Die Scenen des Kampfes vermehrten sich aber nach und nach. Es schien gewaltsam eine Entscheidung zu Gunsten des Lieutenants herbeigeführt werden zu sollen und die sonderbaren Irrthümern hingegebene Mutter nahm selbst zu Thränen ihre Zuflucht.

Hermine wurde stiller. Sie schwankte vielleicht nicht, aber sie ermattete im Widerstande.
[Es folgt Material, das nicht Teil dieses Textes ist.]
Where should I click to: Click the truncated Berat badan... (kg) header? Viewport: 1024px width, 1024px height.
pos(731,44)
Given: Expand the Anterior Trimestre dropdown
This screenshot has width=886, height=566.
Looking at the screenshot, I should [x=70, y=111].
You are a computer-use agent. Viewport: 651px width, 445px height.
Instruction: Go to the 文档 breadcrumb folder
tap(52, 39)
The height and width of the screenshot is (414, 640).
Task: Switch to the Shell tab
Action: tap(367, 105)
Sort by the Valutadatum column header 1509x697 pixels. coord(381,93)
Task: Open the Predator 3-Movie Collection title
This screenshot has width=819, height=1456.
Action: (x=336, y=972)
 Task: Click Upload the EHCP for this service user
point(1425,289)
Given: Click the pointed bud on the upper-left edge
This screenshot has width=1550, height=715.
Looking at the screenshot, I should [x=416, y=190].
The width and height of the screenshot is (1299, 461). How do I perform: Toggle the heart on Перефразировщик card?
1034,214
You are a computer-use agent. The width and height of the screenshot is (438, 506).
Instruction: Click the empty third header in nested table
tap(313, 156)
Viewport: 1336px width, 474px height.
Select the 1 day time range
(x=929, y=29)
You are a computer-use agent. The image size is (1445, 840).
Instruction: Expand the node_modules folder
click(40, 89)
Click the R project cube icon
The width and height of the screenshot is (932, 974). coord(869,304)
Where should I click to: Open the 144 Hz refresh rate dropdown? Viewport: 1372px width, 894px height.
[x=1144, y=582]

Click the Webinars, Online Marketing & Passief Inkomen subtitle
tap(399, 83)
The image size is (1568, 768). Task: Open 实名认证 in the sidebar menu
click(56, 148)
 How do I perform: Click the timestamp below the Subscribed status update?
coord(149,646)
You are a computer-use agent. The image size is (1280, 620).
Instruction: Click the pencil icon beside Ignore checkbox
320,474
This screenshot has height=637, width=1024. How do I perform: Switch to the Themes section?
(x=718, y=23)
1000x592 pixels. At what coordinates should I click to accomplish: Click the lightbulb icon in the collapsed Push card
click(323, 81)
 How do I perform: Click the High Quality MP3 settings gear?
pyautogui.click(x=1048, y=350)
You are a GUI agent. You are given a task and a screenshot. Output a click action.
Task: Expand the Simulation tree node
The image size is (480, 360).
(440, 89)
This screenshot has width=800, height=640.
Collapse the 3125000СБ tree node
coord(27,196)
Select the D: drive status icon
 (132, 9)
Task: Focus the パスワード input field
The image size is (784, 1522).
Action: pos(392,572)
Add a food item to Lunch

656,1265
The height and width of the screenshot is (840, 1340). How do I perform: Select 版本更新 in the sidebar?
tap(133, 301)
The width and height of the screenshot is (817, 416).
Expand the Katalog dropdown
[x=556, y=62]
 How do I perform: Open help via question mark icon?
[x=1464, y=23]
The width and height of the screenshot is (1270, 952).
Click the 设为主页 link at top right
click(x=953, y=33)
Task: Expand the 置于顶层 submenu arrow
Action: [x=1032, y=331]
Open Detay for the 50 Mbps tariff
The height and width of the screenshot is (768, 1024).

Indem sie erwog, daß der „Jemand“, dem sie ganz willenlos die ersten leidenschaftlichen Regungen ihres jungen Herzens geweiht hatte, unerreichbar für sie war, hob sie die guten Eigenschaften des Mannes, der sich edelsinnig einer directen Bestürmung ihres Herzens enthielt, hervor und prüfte resignirt, ob es wohl nicht am gerathensten sein könne, eine Steigerung ihrer Herzenswärme, die von ihrer erfahrenen Mama in Aussicht gestellt worden war, zu versuchen. „Nur zu versuchen,“ dachte sie in der Sicherheit der Jugend, die sich Titanenkräfte in Herzenskämpfen zutraut und oft dem ersten Angriffe der Eitelkeit erliegt.

Der Einfluß des bürgerlichen und socialen Lebens in einer Stadt, wie Blauberg, ist weit eingreifender, als man anzunehmen gewohnt ist. Die allgemeine Beachtung der jungen Männerwelt ist nicht zu entbehren – das Flüstern guter Freundinnen und ihr unberufenes Lächeln ist nicht zu ertragen – die Sehnsucht nach dem weltlichen Throne befriedigter Eitelkeit ist nicht zu überwinden! Hermine vermochte sich nicht mit eigener Willensstärke über den Einwirkungen des Geselligkeitsstromes zu erhalten.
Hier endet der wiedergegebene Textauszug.